The authors of Power, Speed and Assimilation: Open Source Changes the Industry, and the Industry Changes Open Source, a mini report from Saugatuck Technology, go as far as to suggest that it has been the involvement of large IT vendors, such as IBM and Microsoft, that has given open source its most important boost.
The consequence is that open source is now less about developer-driven projects and more about products under the commercial control of specific companies.
"It's safe to say that open source software is not what anyone thought it was, or would be," said Saugatuck's managing director and report co-author, Bruce Guptill. "Open source's rampant commercialisation has accelerated its adoption and change well beyond what most IT executives and software industry executive ever perceived or predicted," he said.
Saugatuck claims that the success of open source makes it necessary to change how its expansion is measured, orienting it more towards commercial development.
"The reality today is that most open source software comes from carefully structured and well-managed development communities made up primarily of software vendors. And some of the most influential software vendors in open source are the same master brands from which we currently buy enterprise-critical solutions: IBM, Microsoft, Oracle, SAP, Sun and others," say the authors.
That companies, including closed source enemy Microsoft, are now a key factor in helping to drive open source into mainstream business might appear ironic to some, but it could be argued that it is more symptom than cause.
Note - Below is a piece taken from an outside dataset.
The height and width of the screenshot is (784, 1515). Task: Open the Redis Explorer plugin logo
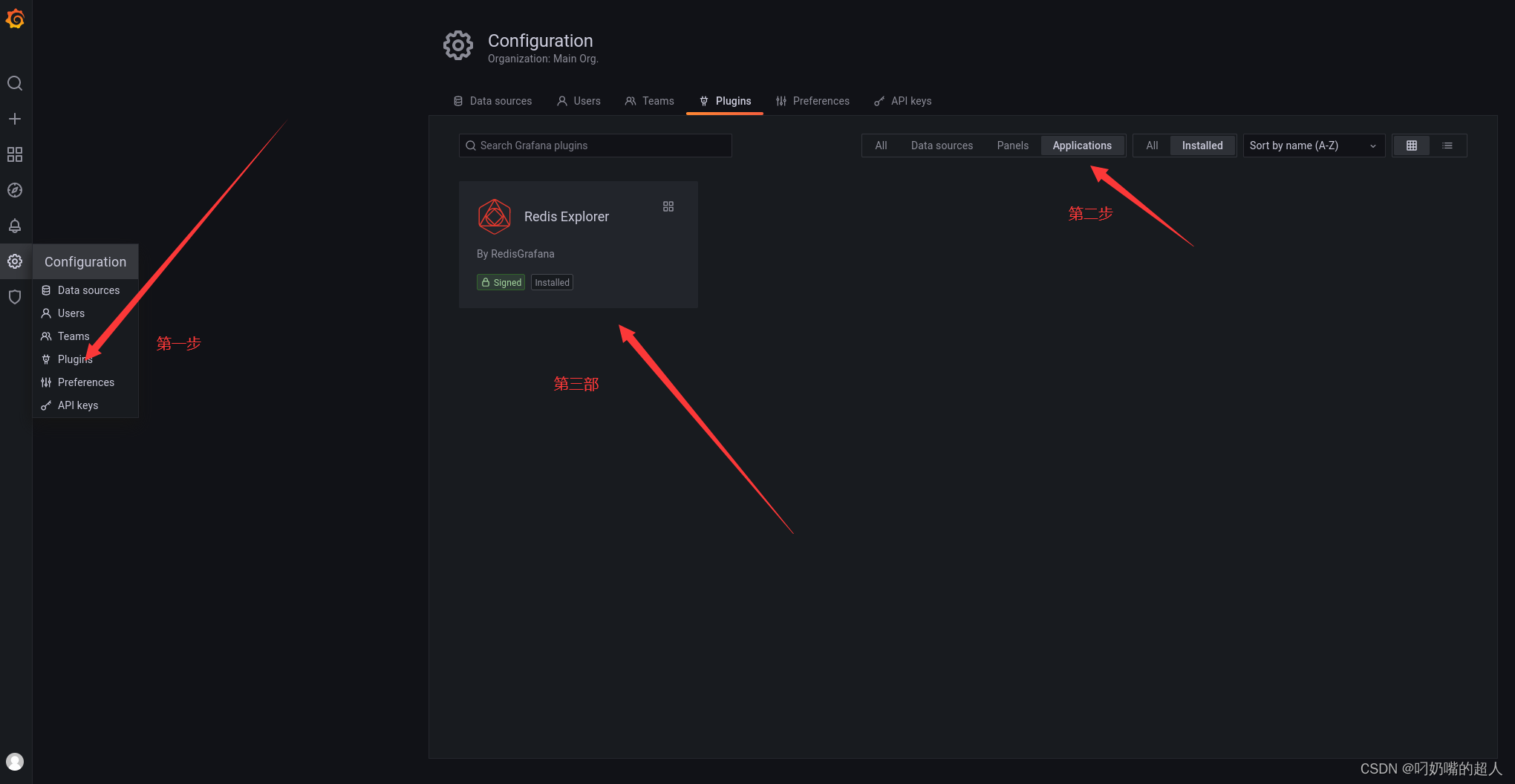pos(495,216)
Microsoft and others have had to integrate some elements of open source into its environment because that was what the market was telling them to do.
The paid-for report, which can be downloaded from the company's website, was compiled after gather data from a range of sources, including vendors, IT executives, and developer organisations.
The company has produced a number of open course-related reports in recent times, including ‘Open Source Software: The Next Disruptive It Influence' in 2007, which suggested that the influence of such software was often less apparent than that of closed source equivalents.
A separate report from late 2006 predicted that half of all enterprises would be running Linux in core applications by 2011, a prediction that could turn out to understate the success of open source in achieving mainstream status.